** Begin Page excerpt **

Is the next generation of romantic comedy viewers … boys?

Two recent surveys suggest that it’s younger men, not women, who are more focused on getting married and having children.

Seventy-four percent of 12th-grade boys say they will likely choose to get married, according to a November Pew Research Center analysis. In contrast, only about 6 out of 10 senior girls feel the same way.

Meanwhile, when young adults aged 18-29 were asked what they viewed as most important for having a successful life, men ranked getting married and having children higher than their female peers did in a September NBC News Decision Desk poll.

That disparity became even more stark when looking at women who voted for Kamala Harris compared to men who voted for Donald Trump. Among men who voted for Trump, having children was seen as the top indicator of success, while getting married was considered the fourth most important (out of 13 options).

Young women who voted for Harris had decidedly different priorities: They saw getting married as the 11th most important and having children as the 12th most important indicator of success. Harris’ young female supporters, instead, prioritized fulfilling careers, financial success, and emotional stability.

What is going on? Can we expect to see TLC launch a “Say Yes to the Tux” series? Will groomzillas become the new norm?

Whatever the reasons, it’s clear there’s a major cultural shift. In 1993, 83% of 12th-grade girls thought they’d be likely to choose marriage, as did 76% of 12th-grade boys. In other words, about 4 out of 5 12th-grade women planned to get married in 1993, and now only 3 out of 5 do.

If those 12th-grade girls are accurate Cassandras, it could have massive ramifications. Already, the U.S. marriage and birth rates are in significant decline—and it’s married women who are most likely to have children. The U.S. birth rate is currently 1.6 children per woman, a historic low and one that portends a declining population for our nation, which will bring economic and societal challenges.

But are these young women off base to be dubious about marriage?

I always wanted to get married—and yet I also always wanted a happy marriage, and to be with a husband I shared religious and moral values with and respected.

I ultimately didn’t marry until I was 37. If you had asked me during large chunks of my young adult years if I thought I was likely to choose marriage, I’m not sure how I would have answered.

As Reason’s Elizabeth Nolan Brown notes, the survey wording suggests that “most of the 22 percentage point drop in girls saying they want to marry reflects a rise in girls saying ‘no idea,’ not girls saying certainly not or probably not.”

When I was younger, I often felt like I was in some cruel numbers game that no amount of hopeful swipes on any dating app could necessarily overcome, just based on the stats. After all, a 2024 survey from Barna Group and Pure Desire Ministries found that 75% of Christian men viewed pornography. I noticed at church that it often seemed young women outnumbered the young men attending. (Although interestingly, new research suggests that men are now going to church more than women.)

** End Page excerpt **

**Actions to take:**
**1.** Reproduce verbatim the passage of the marriage-attitudes article beginning at the words "If those 12th-grade" and stopping after "and societal challenges.".
**2.** Answer these questions from the marriage-attitudes article:
(a) Which organization's November analysis found that 74% of 12th-grade boys say they will likely choose to get married?
(b) In 1993, what percentage of 12th-grade girls thought they would likely choose marriage?
(c) What is the current U.S. birth rate?

** Begin Stored rows **

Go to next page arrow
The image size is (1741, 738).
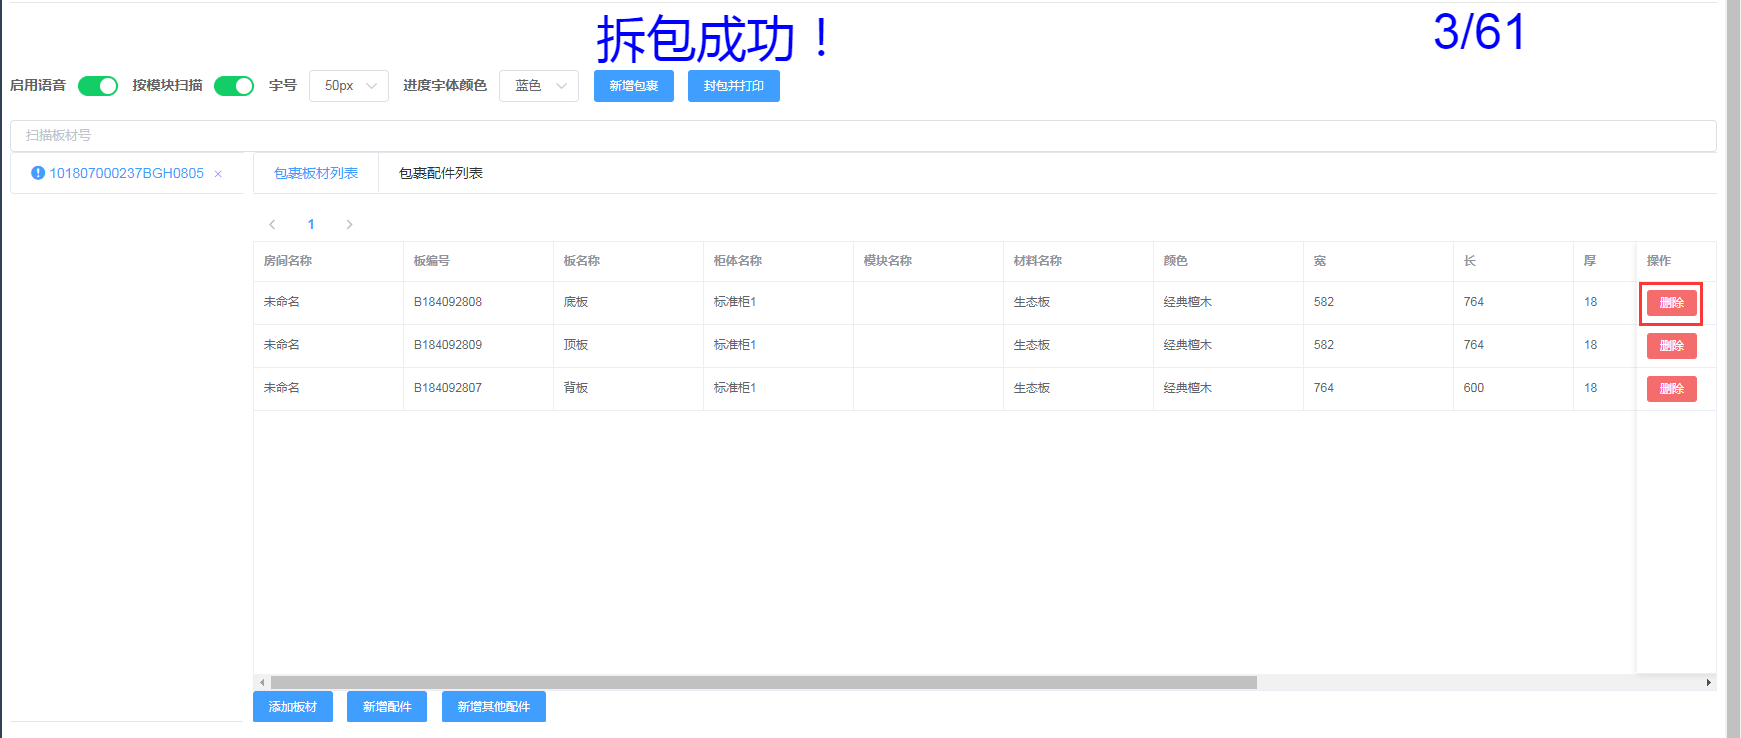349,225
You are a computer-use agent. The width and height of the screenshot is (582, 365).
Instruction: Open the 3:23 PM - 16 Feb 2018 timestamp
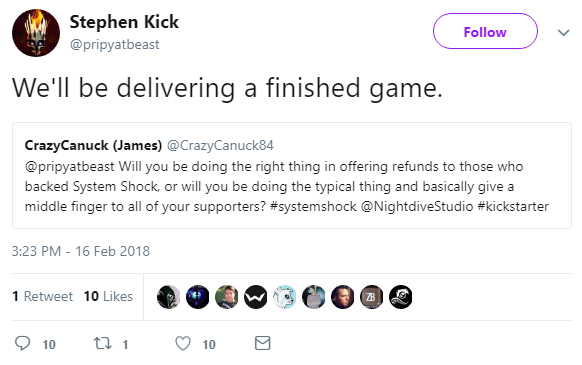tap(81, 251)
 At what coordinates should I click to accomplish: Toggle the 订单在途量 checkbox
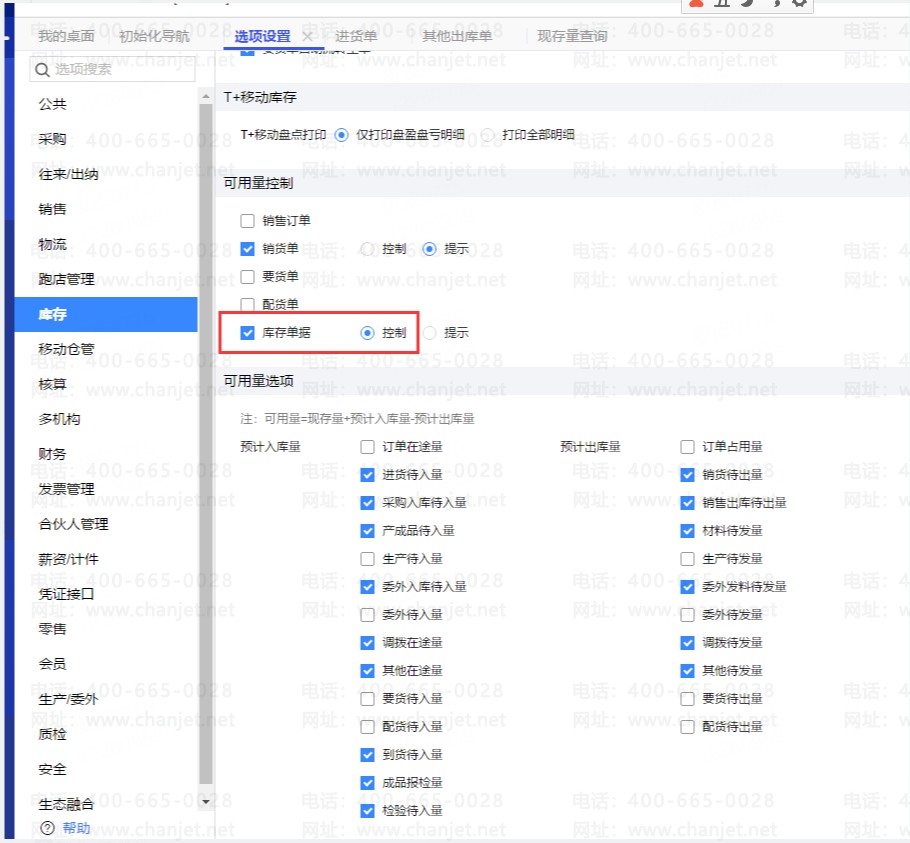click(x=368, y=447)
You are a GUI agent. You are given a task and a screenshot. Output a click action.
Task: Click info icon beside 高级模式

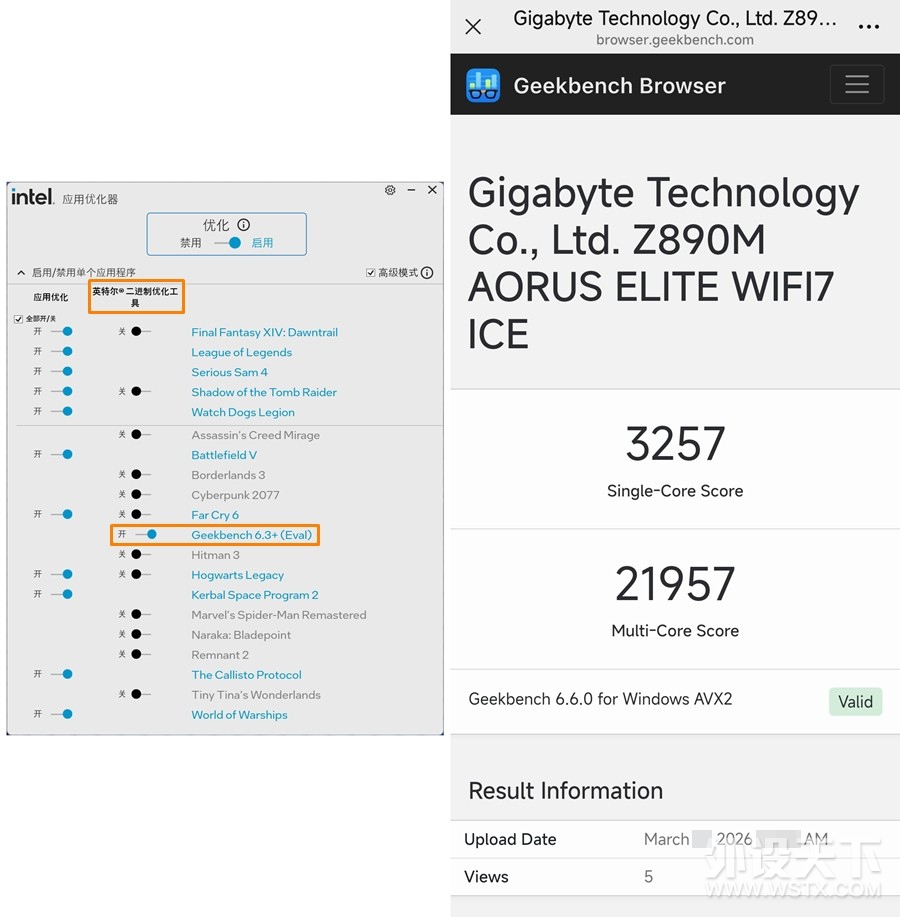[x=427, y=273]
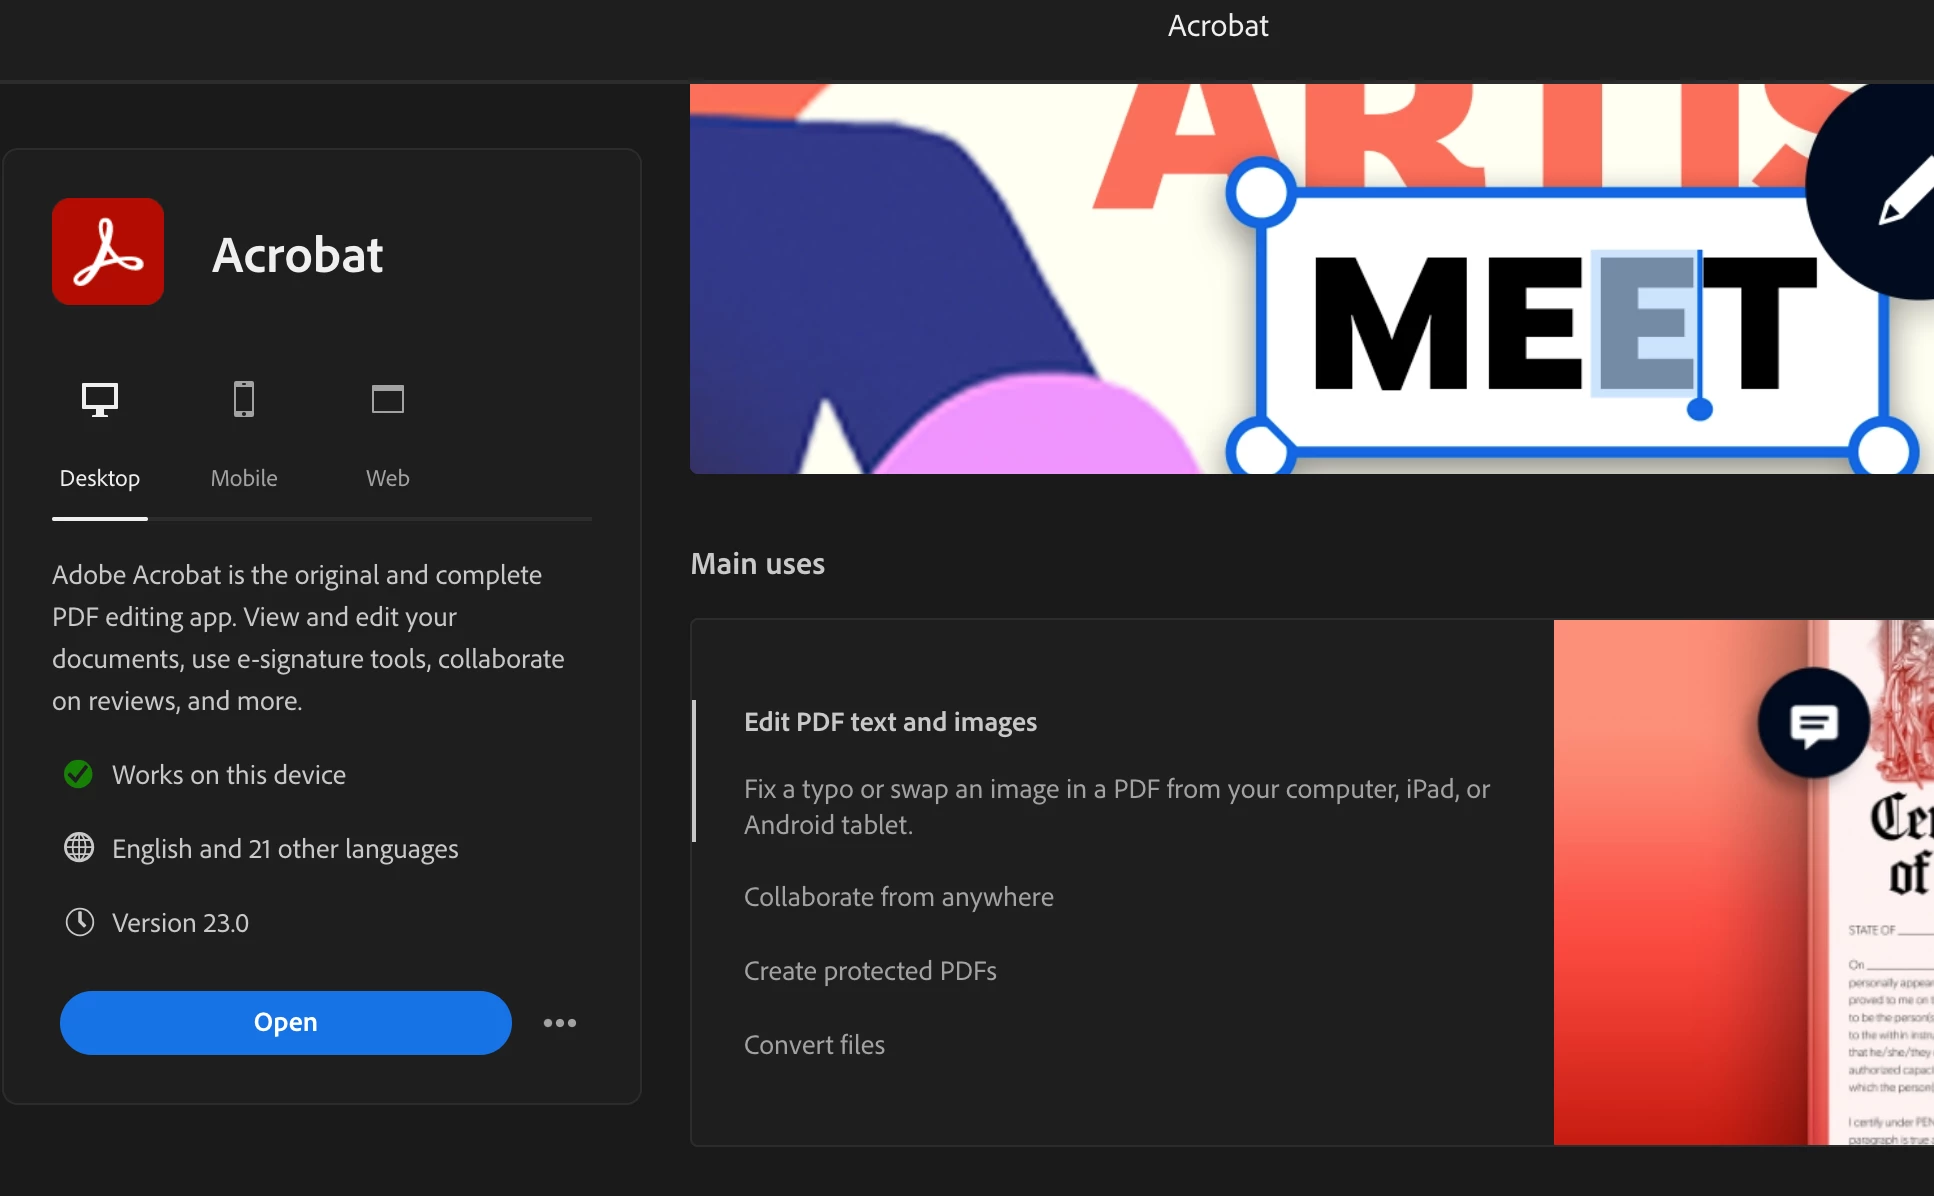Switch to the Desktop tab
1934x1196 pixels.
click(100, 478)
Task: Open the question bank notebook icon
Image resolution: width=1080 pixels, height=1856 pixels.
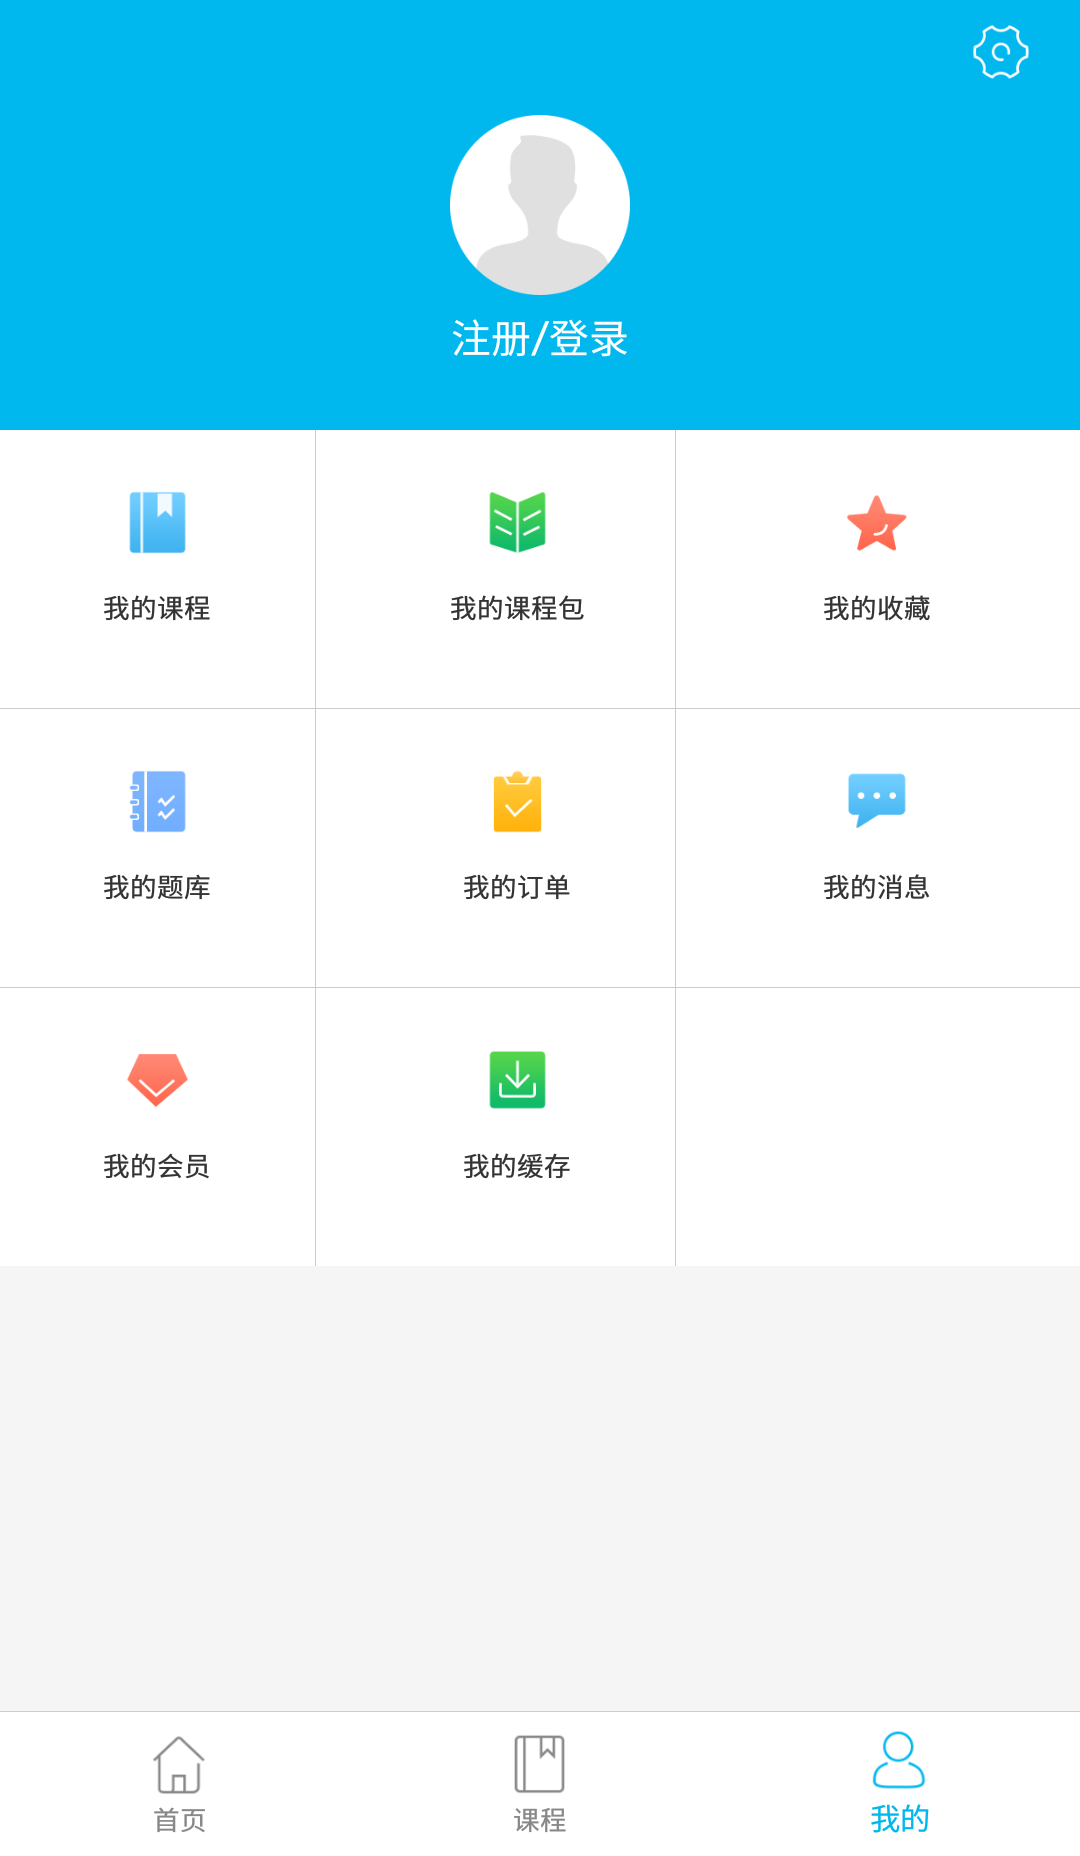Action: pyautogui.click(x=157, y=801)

** End Stored rows **

**Answer set:**
**1.**
If those 12th-grade girls are accurate Cassandras, it could have massive ramifications. Already, the U.S. marriage and birth rates are in significant decline—and it’s married women who are most likely to have children. The U.S. birth rate is currently 1.6 children per woman, a historic low and one that portends a declining population for our nation, which will bring economic and societal challenges.

**2.**
(a) The Pew Research Center.
(b) 83%.
(c) 1.6 children per woman.